2019年07月28日

説教 『心に命が与えられますように』

2019年7月28日の礼拝
相模原教会牧師 辻川篤
詩編69編31〜34節
神の御名を賛美してわたしは歌い
御名を告白して、神をあがめます。
それは雄牛のいけにえよりも
角をもち、ひづめの割れた牛よりもなお
主に喜ばれることでしょう。
貧しい人よ、これを見て喜び祝え。神を求める人々には
健やかな命が与えられますように。
主は乏しい人々に耳を傾けてくださいます。
主の民の捕われ人らを
決しておろそかにはされないでしょう。

 69編は、およそ8割が「嘆きの言葉」で埋められています。それなのに31節から突然、まるで別人になったように神を賛美し始めるのです。今朝の直前までと、今日の一行目との間には、ヒョイと超えることなど叶わない深い淵が、口を開けているのです。どこから彼の中に、この「感謝」が生まれたのでしょうか。そのことを思いながら、69編を繰り返し読んでみました。その時にです、彼が嘆きを繰り返す中で、神の名を呼んでいる呼び掛けに、ふとその言葉に、目が留まったのです。11節「恵みと慈しみの主よ」と呼び掛けているのです。さらに14節にも、「神よ、豊かな慈しみのゆえに」と。彼は延々と悩みを訴えました。でも、そうやって苦しみを数えてうずくまる中で、「主よ、あなたは〈慈しみ〉という方ではないですか」と叫んでいたのです。ハッとしました。

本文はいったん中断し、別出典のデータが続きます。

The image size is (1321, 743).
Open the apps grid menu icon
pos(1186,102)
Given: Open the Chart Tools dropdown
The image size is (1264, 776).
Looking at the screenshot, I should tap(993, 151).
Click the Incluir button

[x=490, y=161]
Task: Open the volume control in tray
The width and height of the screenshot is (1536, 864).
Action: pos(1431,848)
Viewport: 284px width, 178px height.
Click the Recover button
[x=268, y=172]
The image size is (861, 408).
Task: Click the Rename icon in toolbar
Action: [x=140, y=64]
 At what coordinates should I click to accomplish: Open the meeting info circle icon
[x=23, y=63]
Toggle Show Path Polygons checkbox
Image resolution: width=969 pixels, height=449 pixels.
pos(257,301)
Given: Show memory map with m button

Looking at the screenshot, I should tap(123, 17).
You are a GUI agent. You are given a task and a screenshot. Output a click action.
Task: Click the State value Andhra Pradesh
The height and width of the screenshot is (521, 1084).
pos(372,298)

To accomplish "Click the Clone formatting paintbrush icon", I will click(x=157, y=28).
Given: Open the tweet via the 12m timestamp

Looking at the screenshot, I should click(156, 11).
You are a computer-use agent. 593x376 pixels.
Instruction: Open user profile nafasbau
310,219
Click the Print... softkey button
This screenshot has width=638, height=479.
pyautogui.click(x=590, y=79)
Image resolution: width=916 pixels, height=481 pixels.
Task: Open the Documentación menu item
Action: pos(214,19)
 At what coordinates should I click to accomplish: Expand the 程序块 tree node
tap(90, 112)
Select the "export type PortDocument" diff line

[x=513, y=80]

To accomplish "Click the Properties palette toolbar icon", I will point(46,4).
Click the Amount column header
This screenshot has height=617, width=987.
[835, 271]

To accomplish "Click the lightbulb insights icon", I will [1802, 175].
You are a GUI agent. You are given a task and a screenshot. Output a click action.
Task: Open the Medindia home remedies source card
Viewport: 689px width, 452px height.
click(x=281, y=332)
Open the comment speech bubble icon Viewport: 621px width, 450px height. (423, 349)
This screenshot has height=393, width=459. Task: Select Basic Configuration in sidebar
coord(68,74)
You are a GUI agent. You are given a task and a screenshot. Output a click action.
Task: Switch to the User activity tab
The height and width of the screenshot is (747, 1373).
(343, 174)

 この「神の慈しみ」は、単なる優しさじゃありません。「あなたを愛したい、支えたい、守りたい」と、人間の現実に介入する力なのです。それを知る詩人も、現実の苦難を見つつも、その中に介入して来られる「慈しみの主」に気付かされて行く。その中で、彼の心は次第に動かされて行く。自分に縛られることから、神の慈しみに包まれるほうへと、目を据え直されて行ったに違いないのです。その時に、でした。彼は、ついに深い淵を渡ったのです。苦難を嘆くだけの自分から、慈しみ深い主を賛美する信仰者へと、自分の力だけでは越えられない裂け目を、越えさせて頂いたのです。

 神様は、私どもの心を変えて下さいます。それも最も頑なになる苦難の嘆きに捕らわれる私の心を、賛美が生まれる心へ変えていただける。それが、実は「心に命を与えてくださる」ことなのです。関根訳では、「主を求める者よ。君たちの心は生きる」ということなのです。私どもの全ての歩みに、慈しみの主がおられる。そのことに向き直るなら、どんな現実の中にあっても、「心に命が与えられる」のです。
posted by 相模原教会ウェブページ管理委員会 at 16:07| 主日説教要約

2019年7月28日の礼拝

礼拝説教「心に命が与えられますように」、詩編69編31〜34節、辻川篤牧師。讃美歌15、332、399。交読詩編38編10〜23節。